だからといって『図書館痴漢』に何らかのストリーリーがあるかというと、エロが徐々に進んでいく以外にはありません。ちなみにコレは某AVからヒントを得ています(というか、AVの内容を文章にしただけかも)。

お気づきかも知れませんが、『肉便器』と『図書館痴漢』に登場するキャラは『3年B組金八先生』から借用しています。もちろんろま中男作品はすべてフィクションなので、実在の人物とは全く関係ありませんが(苦笑、以下同じです)。


僕の彼女』は、机の下でフェラしている美少女という妄想からはじまりました。ヒロインを幽霊にしたのは、超常現象属性は何でもアリになって、エピソードの自由度が大幅に広がるためで、わりと好んで使ってます(例:魔法のメガネ魔法のスティックブリとブラなど)。


ニセ産婦人科』は松○玲奈を書きたかっただけです(笑)。ニセ産婦人科医は犯罪としてニュースになることもありますし、誰でも一度は体験したいと妄想する上位だと思います。


隣のお姉さん』も指○莉乃を書きたかったからです(『AKBがいっぱい(ビデオクリップ集)』で、指原と松井は二人でコメンタリーをしていて、個人的にペアのイメージがあります)。ヘタレでどMな垢抜けない女性を描きたかったのですが、いまいち達成できてません(恥笑)。


下着ドロ』はサスペンス風の味付けをしてますが、つぎはぎのストーリーです(汗)。最初に考えたプロットからかなりかけ離れた内容でかき上げました。とりあえずオチが付けられて、作者は割と満足してます。

キャラ設定は高○亜樹をモデルにしてますが、倉○明日香が混入してます(笑、わかる方にはわかると思います)。
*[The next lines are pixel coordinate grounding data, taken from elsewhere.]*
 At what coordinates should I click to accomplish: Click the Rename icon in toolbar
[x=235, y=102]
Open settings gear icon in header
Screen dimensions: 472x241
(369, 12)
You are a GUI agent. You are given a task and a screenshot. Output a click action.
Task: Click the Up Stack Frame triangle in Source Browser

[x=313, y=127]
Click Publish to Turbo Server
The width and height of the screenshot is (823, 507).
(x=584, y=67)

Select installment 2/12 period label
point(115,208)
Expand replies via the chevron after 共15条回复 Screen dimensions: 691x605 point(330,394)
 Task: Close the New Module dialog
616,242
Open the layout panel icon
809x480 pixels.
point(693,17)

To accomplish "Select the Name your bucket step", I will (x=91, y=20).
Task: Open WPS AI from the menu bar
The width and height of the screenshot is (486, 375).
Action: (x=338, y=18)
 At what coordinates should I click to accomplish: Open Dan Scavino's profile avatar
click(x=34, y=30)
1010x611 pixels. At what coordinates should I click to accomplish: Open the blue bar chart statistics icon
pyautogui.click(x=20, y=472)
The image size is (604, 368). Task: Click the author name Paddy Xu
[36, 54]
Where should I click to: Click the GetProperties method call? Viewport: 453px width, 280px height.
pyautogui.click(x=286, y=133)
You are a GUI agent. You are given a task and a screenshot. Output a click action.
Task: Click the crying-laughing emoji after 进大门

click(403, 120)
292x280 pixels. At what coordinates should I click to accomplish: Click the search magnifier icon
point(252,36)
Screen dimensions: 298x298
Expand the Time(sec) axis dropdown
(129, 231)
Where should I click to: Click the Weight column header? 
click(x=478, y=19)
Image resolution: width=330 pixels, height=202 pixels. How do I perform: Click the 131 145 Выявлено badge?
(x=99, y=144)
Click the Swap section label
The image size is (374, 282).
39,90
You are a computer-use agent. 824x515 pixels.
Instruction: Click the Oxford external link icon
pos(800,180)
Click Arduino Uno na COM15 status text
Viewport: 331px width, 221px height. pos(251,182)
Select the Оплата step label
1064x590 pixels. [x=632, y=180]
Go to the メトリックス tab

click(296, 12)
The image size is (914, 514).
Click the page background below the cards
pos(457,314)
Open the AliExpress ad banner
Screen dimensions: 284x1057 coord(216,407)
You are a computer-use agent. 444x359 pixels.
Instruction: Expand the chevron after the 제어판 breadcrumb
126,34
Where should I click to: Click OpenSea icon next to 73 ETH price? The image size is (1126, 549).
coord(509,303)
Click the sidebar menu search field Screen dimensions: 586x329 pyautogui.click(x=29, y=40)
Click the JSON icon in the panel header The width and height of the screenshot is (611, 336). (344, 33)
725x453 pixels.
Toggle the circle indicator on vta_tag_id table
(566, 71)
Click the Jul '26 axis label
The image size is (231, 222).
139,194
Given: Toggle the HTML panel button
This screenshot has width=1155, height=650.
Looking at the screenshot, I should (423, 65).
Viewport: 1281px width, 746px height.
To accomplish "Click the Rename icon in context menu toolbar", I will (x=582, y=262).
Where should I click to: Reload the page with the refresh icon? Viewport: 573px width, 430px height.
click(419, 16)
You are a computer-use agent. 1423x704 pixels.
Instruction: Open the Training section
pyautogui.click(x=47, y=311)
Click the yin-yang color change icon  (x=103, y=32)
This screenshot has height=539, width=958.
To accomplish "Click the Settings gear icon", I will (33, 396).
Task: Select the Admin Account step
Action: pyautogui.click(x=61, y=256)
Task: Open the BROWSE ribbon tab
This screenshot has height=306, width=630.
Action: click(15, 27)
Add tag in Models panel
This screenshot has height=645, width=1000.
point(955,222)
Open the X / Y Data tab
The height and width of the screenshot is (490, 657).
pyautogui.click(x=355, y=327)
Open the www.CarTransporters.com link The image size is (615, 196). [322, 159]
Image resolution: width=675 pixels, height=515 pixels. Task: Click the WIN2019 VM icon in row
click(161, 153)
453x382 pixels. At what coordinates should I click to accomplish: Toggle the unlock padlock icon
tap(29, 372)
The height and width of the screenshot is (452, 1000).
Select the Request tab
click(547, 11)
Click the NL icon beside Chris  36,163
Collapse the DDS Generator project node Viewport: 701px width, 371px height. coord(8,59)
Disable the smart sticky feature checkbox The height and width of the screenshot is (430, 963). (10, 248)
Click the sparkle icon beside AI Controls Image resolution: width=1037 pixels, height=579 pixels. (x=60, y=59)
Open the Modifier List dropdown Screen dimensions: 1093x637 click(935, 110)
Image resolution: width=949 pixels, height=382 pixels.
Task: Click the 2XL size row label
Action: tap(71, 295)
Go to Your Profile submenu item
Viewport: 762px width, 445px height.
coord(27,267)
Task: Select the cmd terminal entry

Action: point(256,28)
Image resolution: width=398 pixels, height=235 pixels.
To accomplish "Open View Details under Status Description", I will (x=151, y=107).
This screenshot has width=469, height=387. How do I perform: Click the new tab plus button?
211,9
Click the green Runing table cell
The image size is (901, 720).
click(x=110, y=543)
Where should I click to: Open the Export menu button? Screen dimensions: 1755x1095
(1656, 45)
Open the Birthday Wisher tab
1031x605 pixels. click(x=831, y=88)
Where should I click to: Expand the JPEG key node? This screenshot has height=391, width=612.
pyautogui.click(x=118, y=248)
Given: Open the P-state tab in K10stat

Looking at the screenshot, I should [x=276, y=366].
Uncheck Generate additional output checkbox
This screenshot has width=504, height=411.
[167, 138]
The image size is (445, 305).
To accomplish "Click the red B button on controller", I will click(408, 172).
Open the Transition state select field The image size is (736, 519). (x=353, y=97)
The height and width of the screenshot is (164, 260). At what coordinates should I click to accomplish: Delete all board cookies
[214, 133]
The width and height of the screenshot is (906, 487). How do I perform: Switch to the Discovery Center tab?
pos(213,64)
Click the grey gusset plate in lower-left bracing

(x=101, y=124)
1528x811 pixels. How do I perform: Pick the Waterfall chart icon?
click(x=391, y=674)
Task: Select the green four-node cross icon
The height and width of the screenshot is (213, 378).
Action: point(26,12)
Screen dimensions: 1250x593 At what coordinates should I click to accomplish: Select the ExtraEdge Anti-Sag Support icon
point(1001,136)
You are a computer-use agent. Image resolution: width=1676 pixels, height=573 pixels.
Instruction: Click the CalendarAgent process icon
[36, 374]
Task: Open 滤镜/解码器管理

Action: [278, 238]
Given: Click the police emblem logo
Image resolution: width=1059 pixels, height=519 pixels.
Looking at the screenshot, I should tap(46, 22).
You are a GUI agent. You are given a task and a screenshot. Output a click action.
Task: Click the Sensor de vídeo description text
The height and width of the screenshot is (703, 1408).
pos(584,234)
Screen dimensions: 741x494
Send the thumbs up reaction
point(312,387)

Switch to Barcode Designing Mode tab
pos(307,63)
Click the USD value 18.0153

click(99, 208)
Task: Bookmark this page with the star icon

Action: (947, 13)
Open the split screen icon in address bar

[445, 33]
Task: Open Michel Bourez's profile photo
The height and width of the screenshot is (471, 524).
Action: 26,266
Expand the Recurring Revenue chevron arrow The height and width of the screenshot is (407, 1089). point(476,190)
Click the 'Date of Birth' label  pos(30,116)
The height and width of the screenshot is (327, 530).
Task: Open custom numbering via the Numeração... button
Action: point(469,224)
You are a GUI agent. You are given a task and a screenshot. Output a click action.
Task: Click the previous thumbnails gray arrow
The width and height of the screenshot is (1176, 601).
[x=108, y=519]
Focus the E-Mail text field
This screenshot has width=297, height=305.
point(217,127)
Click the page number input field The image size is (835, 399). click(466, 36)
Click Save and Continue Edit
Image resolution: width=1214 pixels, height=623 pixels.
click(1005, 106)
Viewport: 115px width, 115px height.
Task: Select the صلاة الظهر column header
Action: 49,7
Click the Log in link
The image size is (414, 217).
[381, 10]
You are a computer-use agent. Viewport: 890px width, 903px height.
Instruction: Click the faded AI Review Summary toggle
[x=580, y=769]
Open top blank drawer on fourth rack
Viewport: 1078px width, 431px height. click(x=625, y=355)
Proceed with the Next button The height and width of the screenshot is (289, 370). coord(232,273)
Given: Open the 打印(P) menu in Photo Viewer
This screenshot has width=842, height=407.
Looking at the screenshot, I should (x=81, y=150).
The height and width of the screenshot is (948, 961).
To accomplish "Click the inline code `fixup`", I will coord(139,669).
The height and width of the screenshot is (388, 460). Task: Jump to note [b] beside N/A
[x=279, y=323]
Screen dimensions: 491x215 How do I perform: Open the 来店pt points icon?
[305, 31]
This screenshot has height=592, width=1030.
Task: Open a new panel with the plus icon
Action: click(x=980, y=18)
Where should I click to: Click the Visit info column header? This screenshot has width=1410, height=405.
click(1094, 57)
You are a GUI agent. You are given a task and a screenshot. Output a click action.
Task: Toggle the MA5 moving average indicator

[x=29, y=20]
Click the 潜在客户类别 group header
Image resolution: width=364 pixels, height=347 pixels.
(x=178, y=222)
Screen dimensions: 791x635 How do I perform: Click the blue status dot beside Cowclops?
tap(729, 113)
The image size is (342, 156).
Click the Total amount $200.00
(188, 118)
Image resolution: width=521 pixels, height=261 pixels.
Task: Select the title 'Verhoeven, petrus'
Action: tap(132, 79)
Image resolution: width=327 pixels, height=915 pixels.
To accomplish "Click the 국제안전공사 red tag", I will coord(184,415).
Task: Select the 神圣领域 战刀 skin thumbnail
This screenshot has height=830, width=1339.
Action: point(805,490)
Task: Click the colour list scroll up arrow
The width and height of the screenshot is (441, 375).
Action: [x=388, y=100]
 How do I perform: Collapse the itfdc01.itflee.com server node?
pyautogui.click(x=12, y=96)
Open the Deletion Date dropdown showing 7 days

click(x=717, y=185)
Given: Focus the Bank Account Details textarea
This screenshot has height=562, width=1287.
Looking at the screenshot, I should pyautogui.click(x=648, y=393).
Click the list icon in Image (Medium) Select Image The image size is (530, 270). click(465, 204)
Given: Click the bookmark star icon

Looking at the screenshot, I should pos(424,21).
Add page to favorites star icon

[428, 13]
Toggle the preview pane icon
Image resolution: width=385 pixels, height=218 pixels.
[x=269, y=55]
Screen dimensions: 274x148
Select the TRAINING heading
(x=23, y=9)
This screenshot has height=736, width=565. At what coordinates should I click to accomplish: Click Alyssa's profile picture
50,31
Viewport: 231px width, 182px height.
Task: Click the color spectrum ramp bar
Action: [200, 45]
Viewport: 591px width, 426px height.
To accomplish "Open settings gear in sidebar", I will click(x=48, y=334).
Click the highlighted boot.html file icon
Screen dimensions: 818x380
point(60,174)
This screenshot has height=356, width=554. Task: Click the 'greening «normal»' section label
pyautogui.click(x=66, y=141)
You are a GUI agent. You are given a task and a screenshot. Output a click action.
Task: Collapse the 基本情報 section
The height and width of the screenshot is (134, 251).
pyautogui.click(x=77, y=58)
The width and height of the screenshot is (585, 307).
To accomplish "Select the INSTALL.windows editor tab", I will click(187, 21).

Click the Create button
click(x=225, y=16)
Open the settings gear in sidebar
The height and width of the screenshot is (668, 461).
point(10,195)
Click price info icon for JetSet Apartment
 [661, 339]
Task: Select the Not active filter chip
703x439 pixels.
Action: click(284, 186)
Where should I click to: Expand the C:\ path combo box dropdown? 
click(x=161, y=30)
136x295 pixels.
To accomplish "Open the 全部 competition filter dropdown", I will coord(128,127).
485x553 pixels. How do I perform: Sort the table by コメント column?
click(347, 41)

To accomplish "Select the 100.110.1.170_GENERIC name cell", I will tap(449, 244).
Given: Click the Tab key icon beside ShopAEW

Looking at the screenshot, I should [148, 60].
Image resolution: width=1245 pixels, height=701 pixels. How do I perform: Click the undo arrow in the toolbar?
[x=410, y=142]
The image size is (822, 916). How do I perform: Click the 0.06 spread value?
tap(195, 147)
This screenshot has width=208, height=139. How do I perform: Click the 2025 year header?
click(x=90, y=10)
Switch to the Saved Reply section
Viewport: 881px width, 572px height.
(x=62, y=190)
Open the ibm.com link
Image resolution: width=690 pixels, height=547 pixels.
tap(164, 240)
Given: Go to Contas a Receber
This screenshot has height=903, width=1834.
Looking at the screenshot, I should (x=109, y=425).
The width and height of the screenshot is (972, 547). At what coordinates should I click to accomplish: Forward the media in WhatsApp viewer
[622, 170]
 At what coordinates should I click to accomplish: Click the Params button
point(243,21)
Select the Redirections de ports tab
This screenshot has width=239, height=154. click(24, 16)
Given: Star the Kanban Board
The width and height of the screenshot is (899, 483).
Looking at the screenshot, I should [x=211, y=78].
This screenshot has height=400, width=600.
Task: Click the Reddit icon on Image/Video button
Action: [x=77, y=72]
執筆中の『アベンジャー由紀』と合わせてフレンチキスということで勘弁してください(どういうことで…、汗)。

言わずもがなですが、ラストに登場した沼重造は『スケバン刑事』の沼重三のもじりです。このあたりがつぎはぎの最たるモノで、サキ(麻宮サキ)とアキでごまかしていますが、沼が突然出てくるのはプロットの大幅変更により、オチも変わってしまったからです(汗笑)。

オチに合わせるためや、もっと良くしようとすでにアップした分の細かい部分をだいぶ修正したので、アップ直後に読んだ人は、もう一度通して読んでみてください。

どうして沼が亜樹の会社に…、など説明してない部分がけっこうあります。その辺はセキュリティの甘い会社とか色々考えたのですが、一々説明するのもクドくなり、『短編』のコンセプト?に合わないのでやめました(汗笑)。